### Problem
An exact restatement of the records below is expected.

### Exercise materials
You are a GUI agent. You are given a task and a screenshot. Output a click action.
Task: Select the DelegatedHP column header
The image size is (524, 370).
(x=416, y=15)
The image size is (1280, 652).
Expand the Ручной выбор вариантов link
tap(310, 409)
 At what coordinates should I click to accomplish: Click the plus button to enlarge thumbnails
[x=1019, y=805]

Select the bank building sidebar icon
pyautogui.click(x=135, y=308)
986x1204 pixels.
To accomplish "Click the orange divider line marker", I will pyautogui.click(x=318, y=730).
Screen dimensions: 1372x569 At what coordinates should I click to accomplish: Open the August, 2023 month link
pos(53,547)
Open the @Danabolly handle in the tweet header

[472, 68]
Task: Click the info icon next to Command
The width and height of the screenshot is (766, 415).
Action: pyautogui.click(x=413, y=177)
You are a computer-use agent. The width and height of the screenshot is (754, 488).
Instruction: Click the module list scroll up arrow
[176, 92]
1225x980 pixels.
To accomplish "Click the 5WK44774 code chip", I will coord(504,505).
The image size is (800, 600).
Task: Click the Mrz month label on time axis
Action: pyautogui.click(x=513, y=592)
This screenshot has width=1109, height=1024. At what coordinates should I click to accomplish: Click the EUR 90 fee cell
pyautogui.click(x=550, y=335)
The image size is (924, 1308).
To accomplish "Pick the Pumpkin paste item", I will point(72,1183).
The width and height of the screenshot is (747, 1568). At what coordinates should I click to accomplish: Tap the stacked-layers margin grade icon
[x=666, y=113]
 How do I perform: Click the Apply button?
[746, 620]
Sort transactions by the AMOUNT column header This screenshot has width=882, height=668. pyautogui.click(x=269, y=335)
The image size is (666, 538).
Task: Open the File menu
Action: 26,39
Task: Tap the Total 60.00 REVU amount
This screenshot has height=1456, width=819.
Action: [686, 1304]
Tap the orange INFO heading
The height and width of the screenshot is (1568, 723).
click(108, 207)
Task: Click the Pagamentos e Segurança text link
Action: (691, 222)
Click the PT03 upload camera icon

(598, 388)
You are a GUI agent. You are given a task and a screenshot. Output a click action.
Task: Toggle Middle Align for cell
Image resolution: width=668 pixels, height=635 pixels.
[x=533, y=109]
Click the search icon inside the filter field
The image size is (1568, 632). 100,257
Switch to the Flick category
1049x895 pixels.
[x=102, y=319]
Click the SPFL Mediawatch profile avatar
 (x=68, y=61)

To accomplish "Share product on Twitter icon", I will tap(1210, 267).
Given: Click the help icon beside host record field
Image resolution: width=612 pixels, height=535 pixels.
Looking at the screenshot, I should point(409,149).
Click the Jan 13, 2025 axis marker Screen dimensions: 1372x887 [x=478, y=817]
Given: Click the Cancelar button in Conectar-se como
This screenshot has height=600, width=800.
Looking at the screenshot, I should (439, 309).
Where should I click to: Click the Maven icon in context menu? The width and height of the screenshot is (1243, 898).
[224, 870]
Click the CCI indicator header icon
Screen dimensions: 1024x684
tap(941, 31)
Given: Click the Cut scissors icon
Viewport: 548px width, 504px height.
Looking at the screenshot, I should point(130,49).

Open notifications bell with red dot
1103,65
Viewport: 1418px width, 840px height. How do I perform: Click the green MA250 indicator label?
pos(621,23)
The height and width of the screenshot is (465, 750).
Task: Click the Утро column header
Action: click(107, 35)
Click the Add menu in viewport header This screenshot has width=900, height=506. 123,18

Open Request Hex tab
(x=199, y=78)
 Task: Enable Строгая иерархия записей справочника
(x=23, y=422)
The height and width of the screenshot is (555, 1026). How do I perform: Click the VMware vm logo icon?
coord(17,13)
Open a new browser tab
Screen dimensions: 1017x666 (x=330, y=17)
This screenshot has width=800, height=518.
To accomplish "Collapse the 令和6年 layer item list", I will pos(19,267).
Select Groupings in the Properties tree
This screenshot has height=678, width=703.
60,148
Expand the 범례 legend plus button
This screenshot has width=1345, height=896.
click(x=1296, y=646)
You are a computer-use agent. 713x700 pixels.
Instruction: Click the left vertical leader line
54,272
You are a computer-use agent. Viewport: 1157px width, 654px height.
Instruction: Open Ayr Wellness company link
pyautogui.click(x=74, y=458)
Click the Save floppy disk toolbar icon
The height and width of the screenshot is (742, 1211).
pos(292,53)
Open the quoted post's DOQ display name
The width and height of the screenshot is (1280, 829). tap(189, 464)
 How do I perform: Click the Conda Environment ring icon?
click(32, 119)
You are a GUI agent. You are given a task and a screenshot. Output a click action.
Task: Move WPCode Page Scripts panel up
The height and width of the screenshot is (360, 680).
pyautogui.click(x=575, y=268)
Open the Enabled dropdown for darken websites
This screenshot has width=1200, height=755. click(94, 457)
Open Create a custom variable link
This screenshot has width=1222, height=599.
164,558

### Your response
You are a GUI agent. You are given a task and a screenshot. Output a click action.
Task: Select the DelegatedHP column header
The image size is (524, 370).
(x=416, y=15)
The image size is (1280, 652).
Expand the Ручной выбор вариантов link
tap(310, 409)
 At what coordinates should I click to accomplish: Click the plus button to enlarge thumbnails
[x=1019, y=805]

Select the bank building sidebar icon
pyautogui.click(x=135, y=308)
986x1204 pixels.
To accomplish "Click the orange divider line marker", I will pyautogui.click(x=318, y=730).
Screen dimensions: 1372x569 At what coordinates should I click to accomplish: Open the August, 2023 month link
pos(53,547)
Open the @Danabolly handle in the tweet header

[472, 68]
Task: Click the info icon next to Command
The width and height of the screenshot is (766, 415).
Action: pyautogui.click(x=413, y=177)
You are a computer-use agent. The width and height of the screenshot is (754, 488).
Instruction: Click the module list scroll up arrow
[176, 92]
1225x980 pixels.
To accomplish "Click the 5WK44774 code chip", I will coord(504,505).
The image size is (800, 600).
Task: Click the Mrz month label on time axis
Action: pyautogui.click(x=513, y=592)
This screenshot has width=1109, height=1024. At what coordinates should I click to accomplish: Click the EUR 90 fee cell
pyautogui.click(x=550, y=335)
The image size is (924, 1308).
To accomplish "Pick the Pumpkin paste item", I will point(72,1183).
The width and height of the screenshot is (747, 1568). At what coordinates should I click to accomplish: Tap the stacked-layers margin grade icon
[x=666, y=113]
 How do I perform: Click the Apply button?
[746, 620]
Sort transactions by the AMOUNT column header This screenshot has width=882, height=668. pyautogui.click(x=269, y=335)
The image size is (666, 538).
Task: Open the File menu
Action: 26,39
Task: Tap the Total 60.00 REVU amount
This screenshot has height=1456, width=819.
Action: [686, 1304]
Tap the orange INFO heading
The height and width of the screenshot is (1568, 723).
click(108, 207)
Task: Click the Pagamentos e Segurança text link
Action: (691, 222)
Click the PT03 upload camera icon

(598, 388)
You are a GUI agent. You are given a task and a screenshot. Output a click action.
Task: Toggle Middle Align for cell
Image resolution: width=668 pixels, height=635 pixels.
[x=533, y=109]
Click the search icon inside the filter field
The image size is (1568, 632). 100,257
Switch to the Flick category
1049x895 pixels.
[x=102, y=319]
Click the SPFL Mediawatch profile avatar
 (x=68, y=61)

To accomplish "Share product on Twitter icon", I will tap(1210, 267).
Given: Click the help icon beside host record field
Image resolution: width=612 pixels, height=535 pixels.
Looking at the screenshot, I should point(409,149).
Click the Jan 13, 2025 axis marker Screen dimensions: 1372x887 [x=478, y=817]
Given: Click the Cancelar button in Conectar-se como
This screenshot has height=600, width=800.
Looking at the screenshot, I should (439, 309).
Where should I click to: Click the Maven icon in context menu? The width and height of the screenshot is (1243, 898).
[224, 870]
Click the CCI indicator header icon
Screen dimensions: 1024x684
tap(941, 31)
Given: Click the Cut scissors icon
Viewport: 548px width, 504px height.
Looking at the screenshot, I should point(130,49).

Open notifications bell with red dot
1103,65
Viewport: 1418px width, 840px height. How do I perform: Click the green MA250 indicator label?
pos(621,23)
The height and width of the screenshot is (465, 750).
Task: Click the Утро column header
Action: click(107, 35)
Click the Add menu in viewport header This screenshot has width=900, height=506. 123,18

Open Request Hex tab
(x=199, y=78)
 Task: Enable Строгая иерархия записей справочника
(x=23, y=422)
The height and width of the screenshot is (555, 1026). How do I perform: Click the VMware vm logo icon?
coord(17,13)
Open a new browser tab
Screen dimensions: 1017x666 (x=330, y=17)
This screenshot has width=800, height=518.
To accomplish "Collapse the 令和6年 layer item list", I will pos(19,267).
Select Groupings in the Properties tree
This screenshot has height=678, width=703.
60,148
Expand the 범례 legend plus button
This screenshot has width=1345, height=896.
click(x=1296, y=646)
You are a computer-use agent. 713x700 pixels.
Instruction: Click the left vertical leader line
54,272
You are a computer-use agent. Viewport: 1157px width, 654px height.
Instruction: Open Ayr Wellness company link
pyautogui.click(x=74, y=458)
Click the Save floppy disk toolbar icon
The height and width of the screenshot is (742, 1211).
pos(292,53)
Open the quoted post's DOQ display name
The width and height of the screenshot is (1280, 829). tap(189, 464)
 How do I perform: Click the Conda Environment ring icon?
click(32, 119)
You are a GUI agent. You are given a task and a screenshot. Output a click action.
Task: Move WPCode Page Scripts panel up
The height and width of the screenshot is (360, 680).
pyautogui.click(x=575, y=268)
Open the Enabled dropdown for darken websites
This screenshot has width=1200, height=755. click(94, 457)
Open Create a custom variable link
This screenshot has width=1222, height=599.
164,558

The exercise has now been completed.